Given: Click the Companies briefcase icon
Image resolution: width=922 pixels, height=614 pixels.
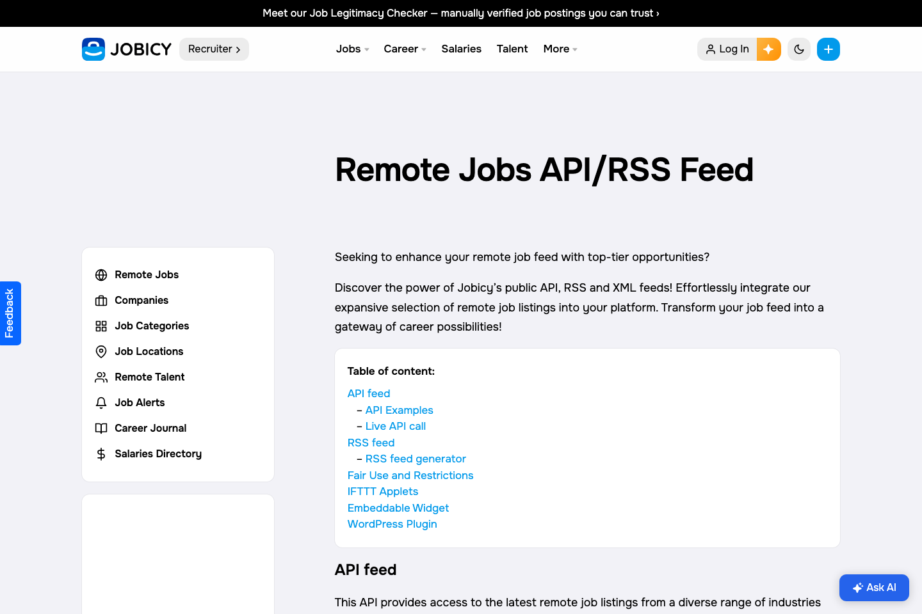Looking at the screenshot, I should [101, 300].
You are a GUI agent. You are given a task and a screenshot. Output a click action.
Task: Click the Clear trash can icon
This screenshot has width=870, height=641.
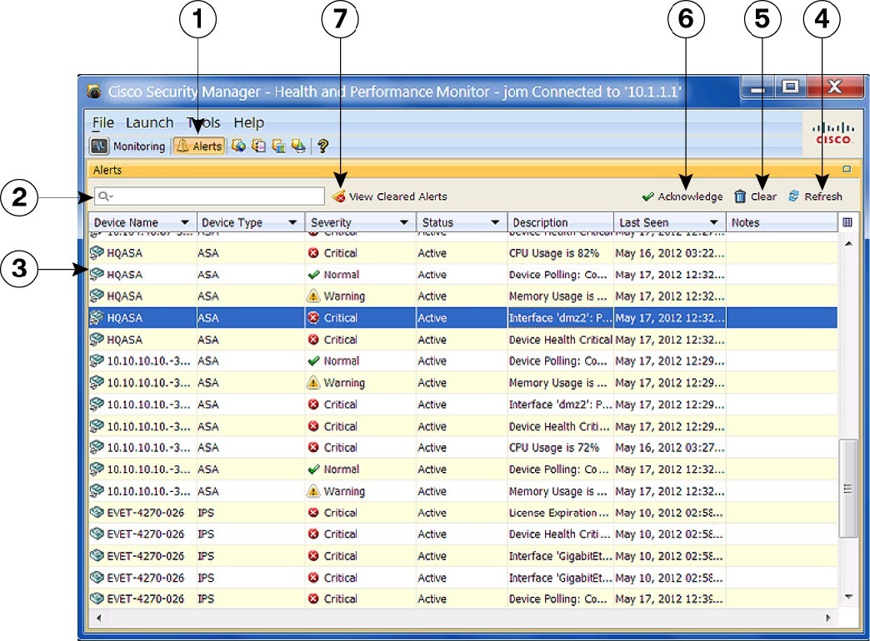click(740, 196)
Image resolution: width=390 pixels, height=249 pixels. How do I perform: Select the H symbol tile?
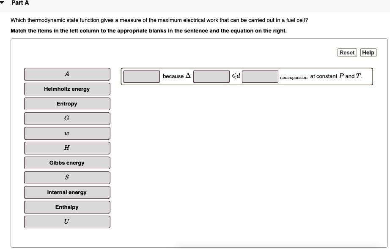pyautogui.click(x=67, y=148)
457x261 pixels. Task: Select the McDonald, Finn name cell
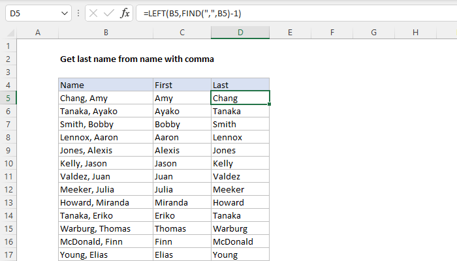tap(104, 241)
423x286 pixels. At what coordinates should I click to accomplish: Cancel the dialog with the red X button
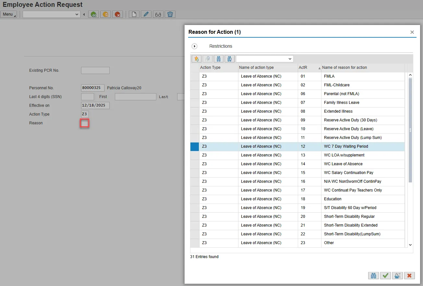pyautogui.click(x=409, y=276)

---

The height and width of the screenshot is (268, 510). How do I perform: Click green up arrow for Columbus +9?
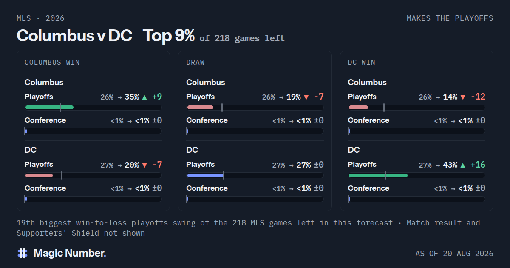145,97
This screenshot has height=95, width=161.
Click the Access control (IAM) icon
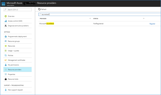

---

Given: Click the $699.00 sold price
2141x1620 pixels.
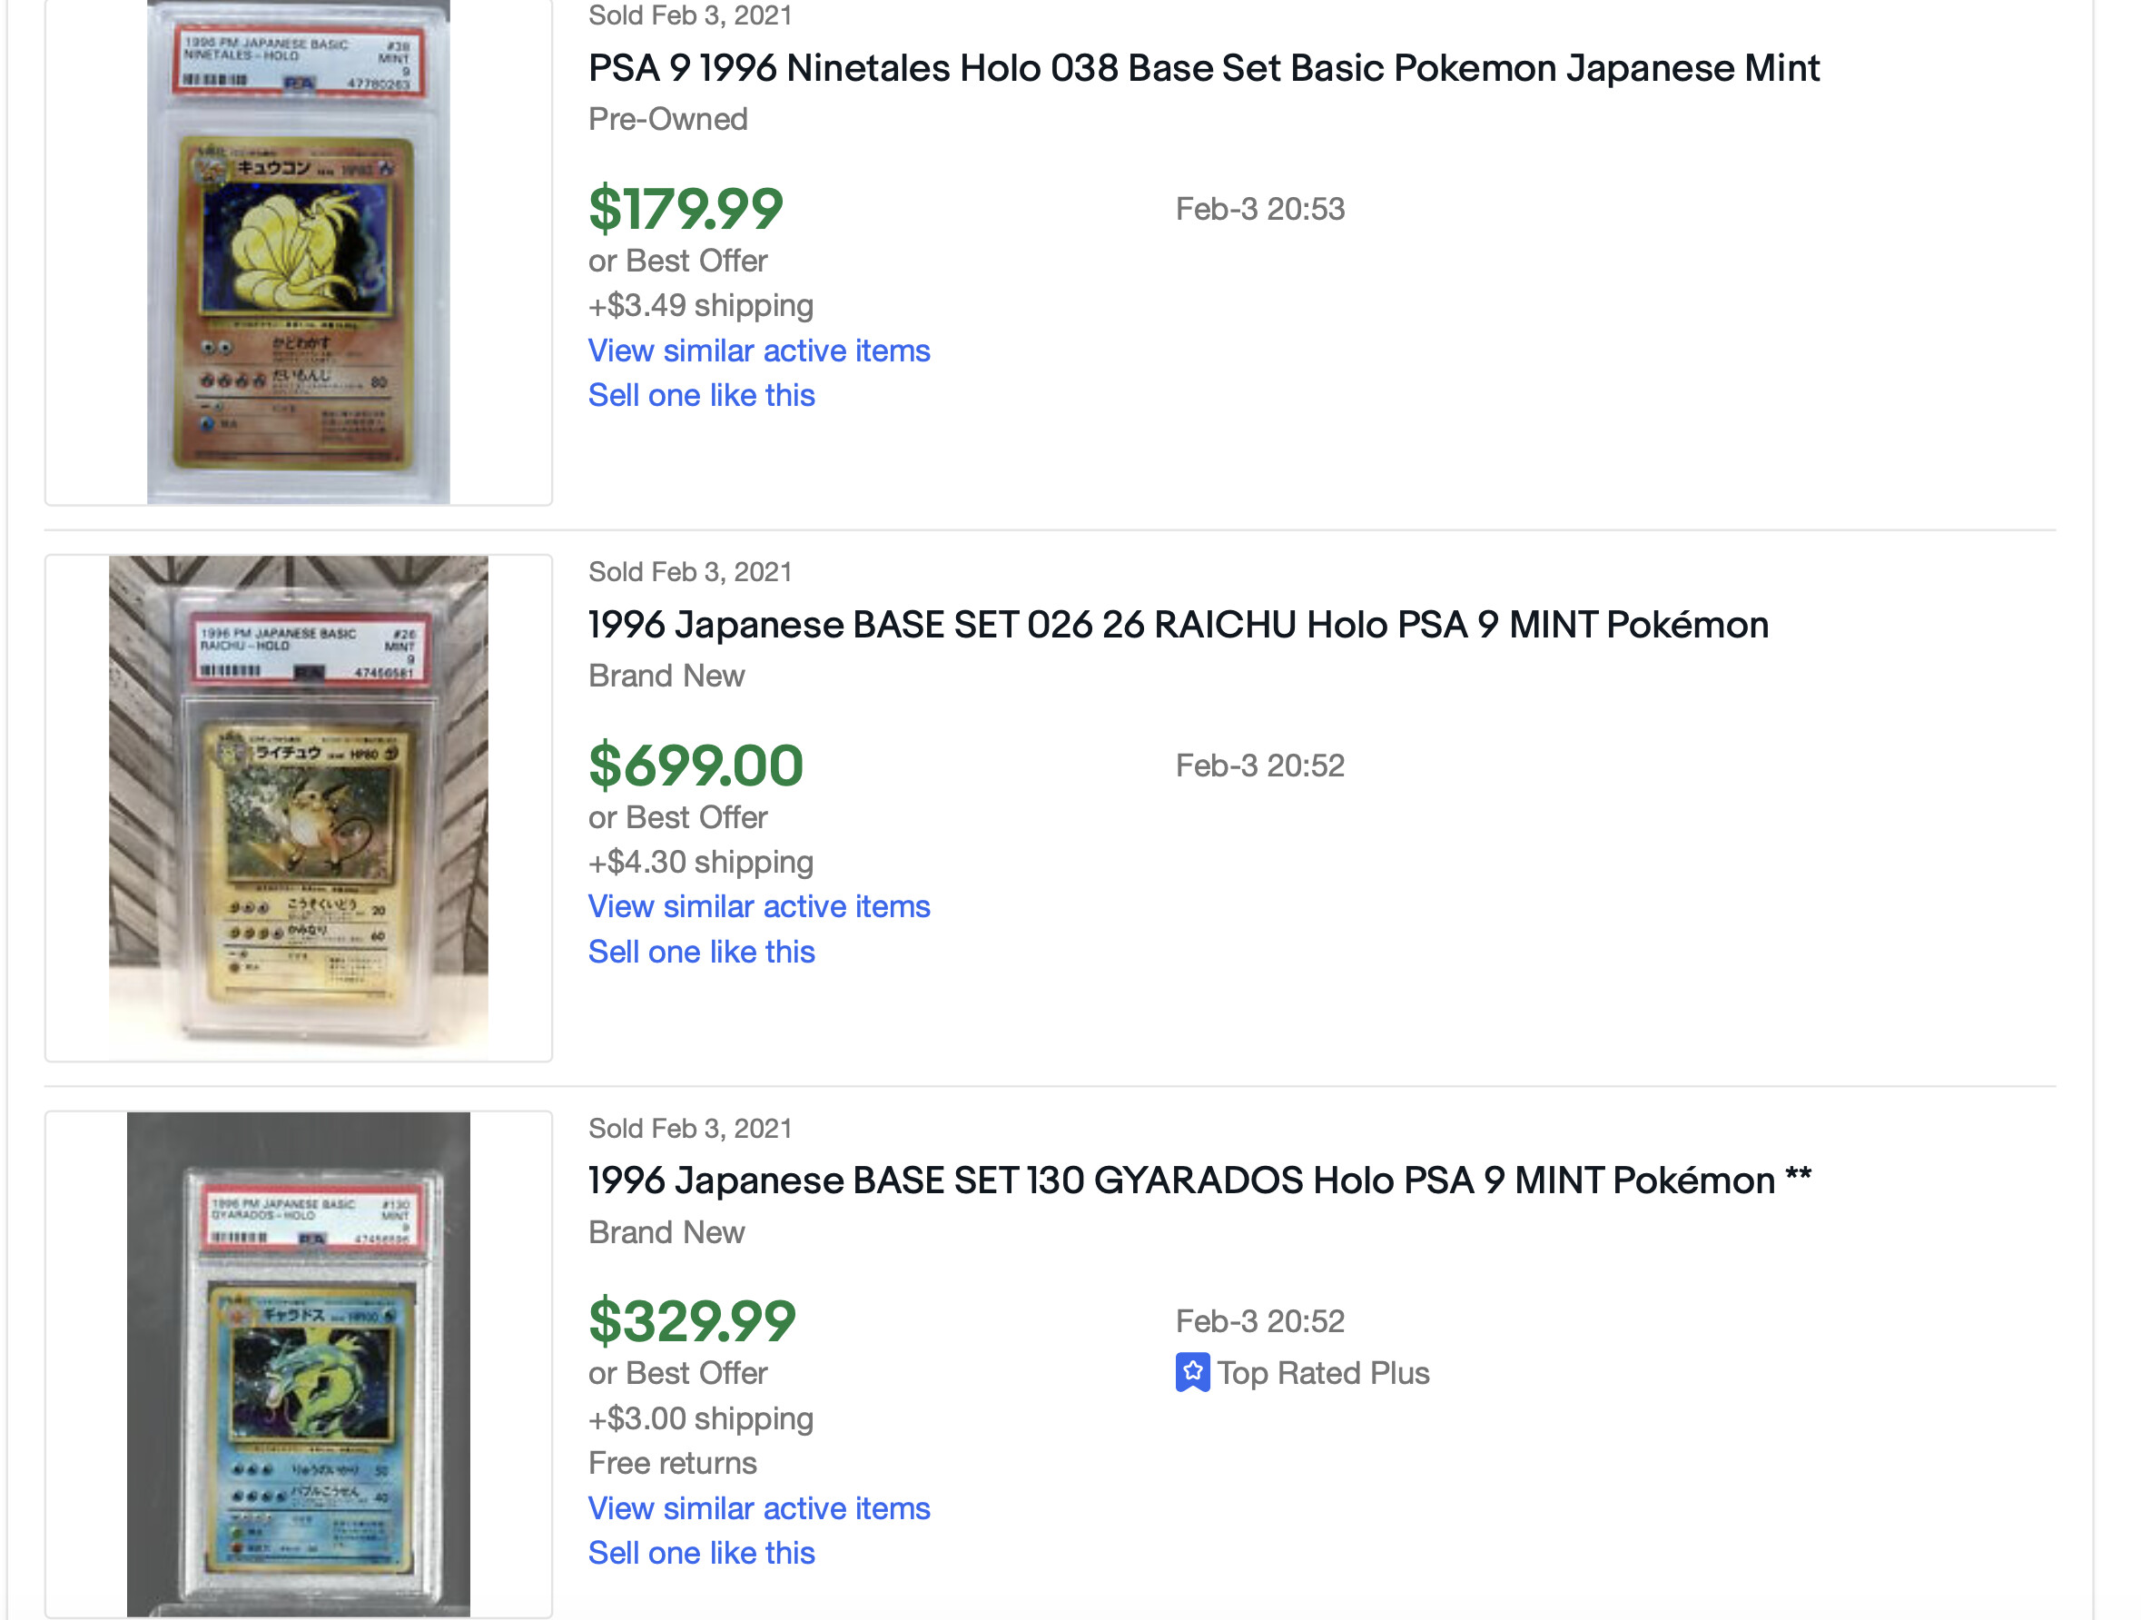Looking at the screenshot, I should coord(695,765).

§ **TASK TO CARRY OUT**
Nothing but the lines above, starting at the line that contains "Given: Click the Companies briefcase icon" and ending at the line that contains "Task: Click the Clear trash can icon", should be given again, exactly and without the pictures.

§ **SOLUTION TO THE PROBLEM**
Given: Click the Companies briefcase icon
Image resolution: width=922 pixels, height=614 pixels.
Looking at the screenshot, I should [101, 300].
You are a GUI agent. You are given a task and a screenshot. Output a click action.
Task: Click the Clear trash can icon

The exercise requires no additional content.